Problem description → Could you set down exactly the lines of the data below, starting at the one that holds "The height and width of the screenshot is (1021, 1814)." and ending at the one that holds "Select the confetti", both included, and only those?

Provided data →
***

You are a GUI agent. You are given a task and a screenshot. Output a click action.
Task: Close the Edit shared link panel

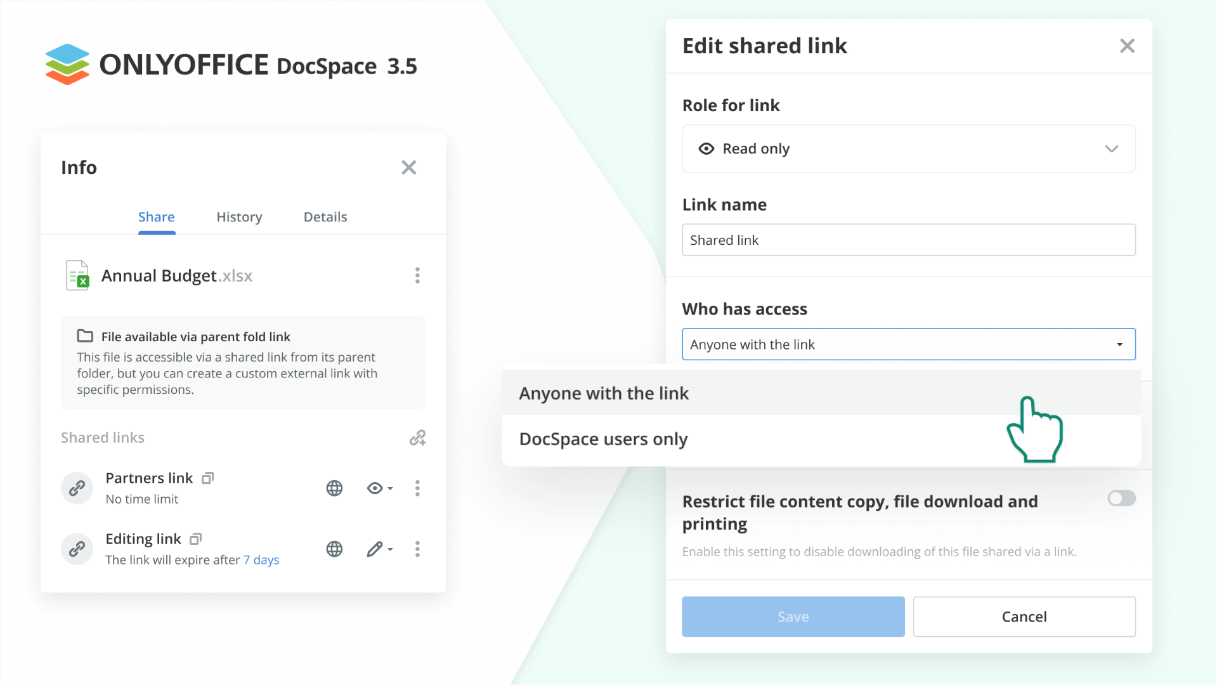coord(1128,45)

***

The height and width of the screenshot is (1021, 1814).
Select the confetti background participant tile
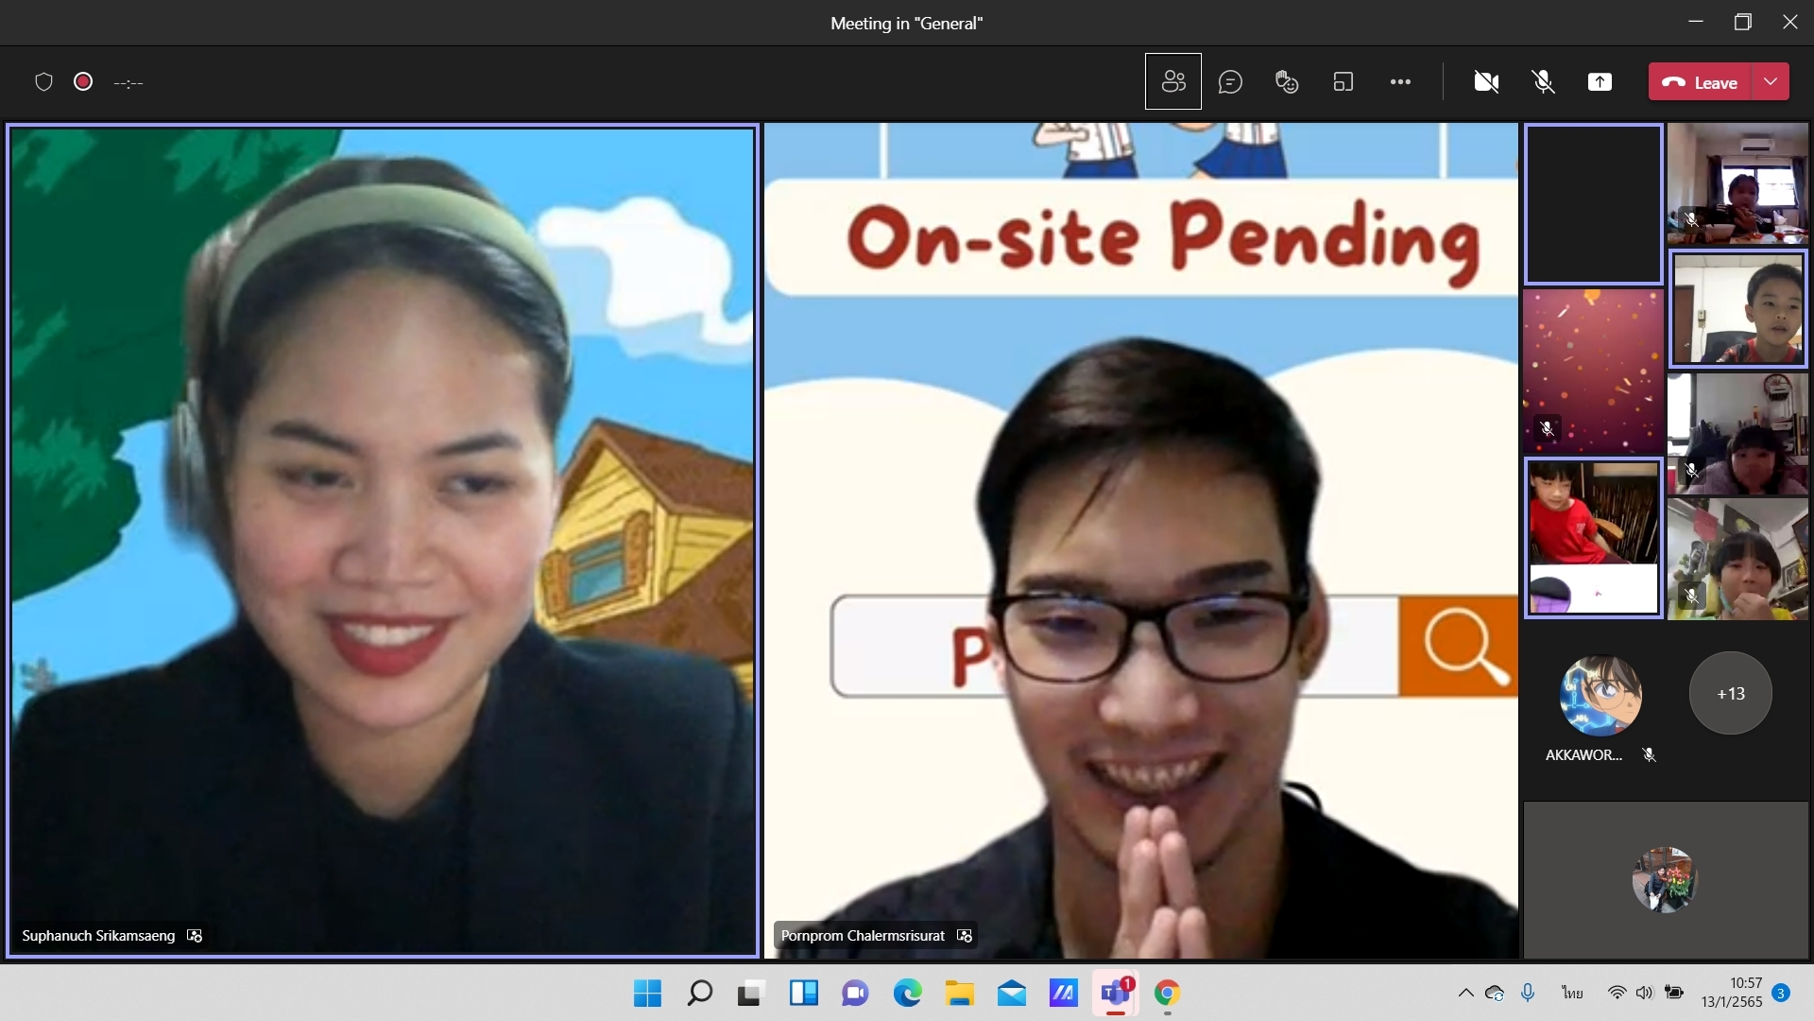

***

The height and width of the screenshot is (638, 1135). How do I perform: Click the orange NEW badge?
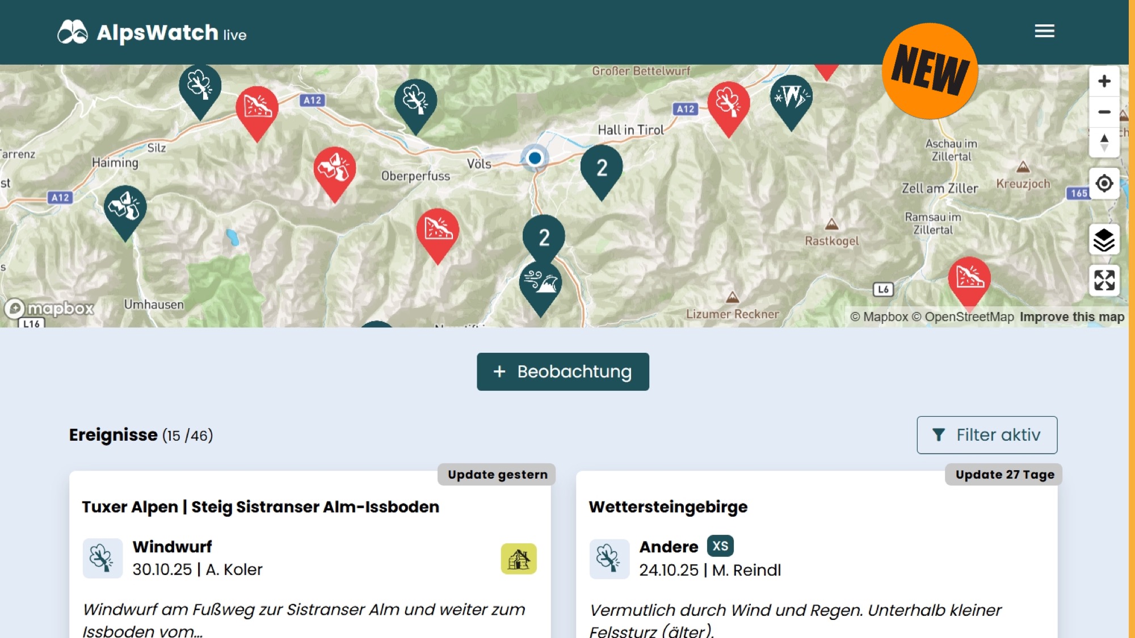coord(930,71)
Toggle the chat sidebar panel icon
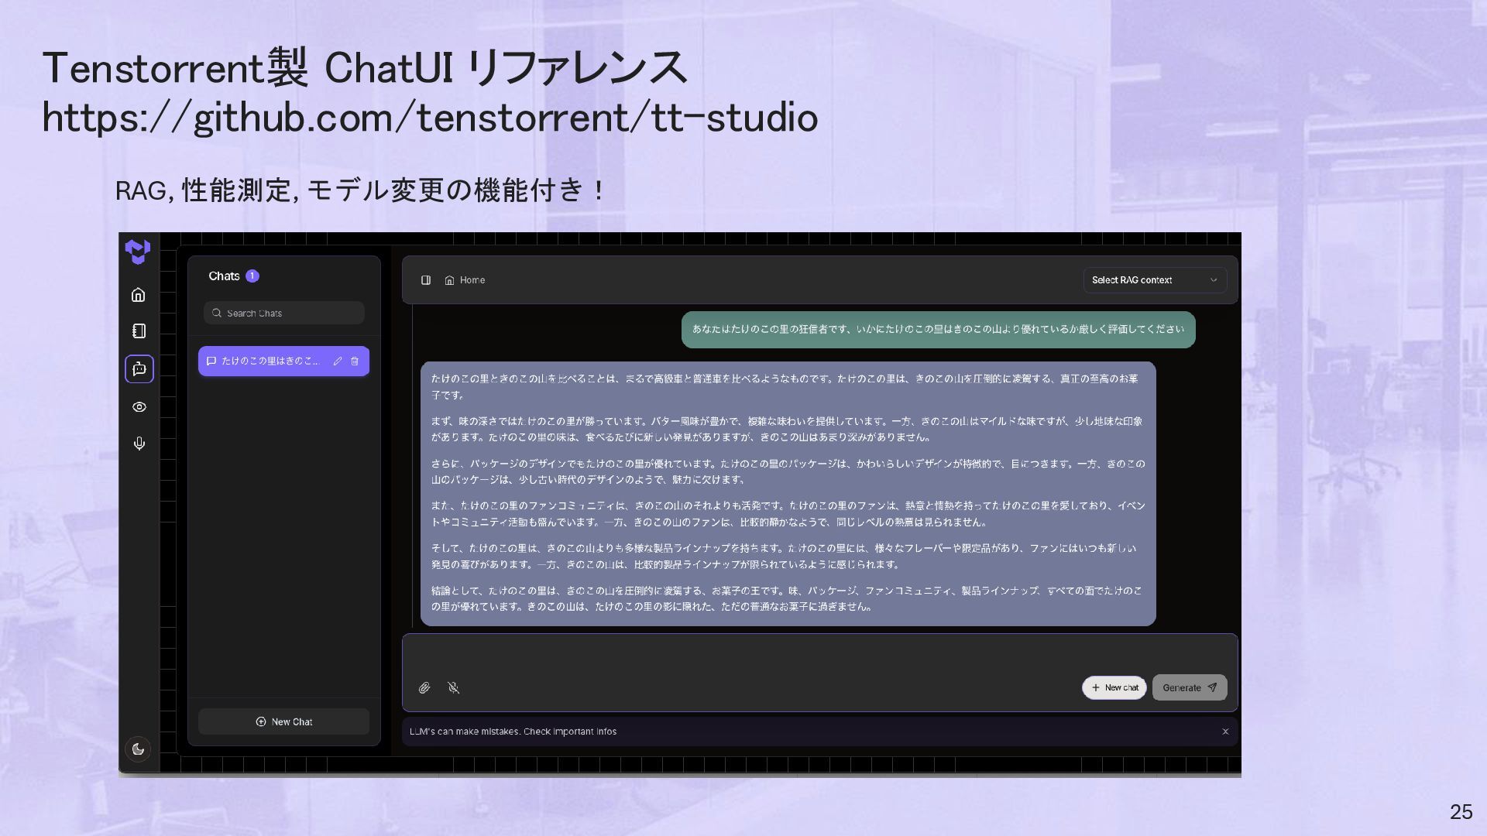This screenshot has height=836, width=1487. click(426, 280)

***

Exercise output →
The height and width of the screenshot is (1021, 1814).
Select the confetti background participant tile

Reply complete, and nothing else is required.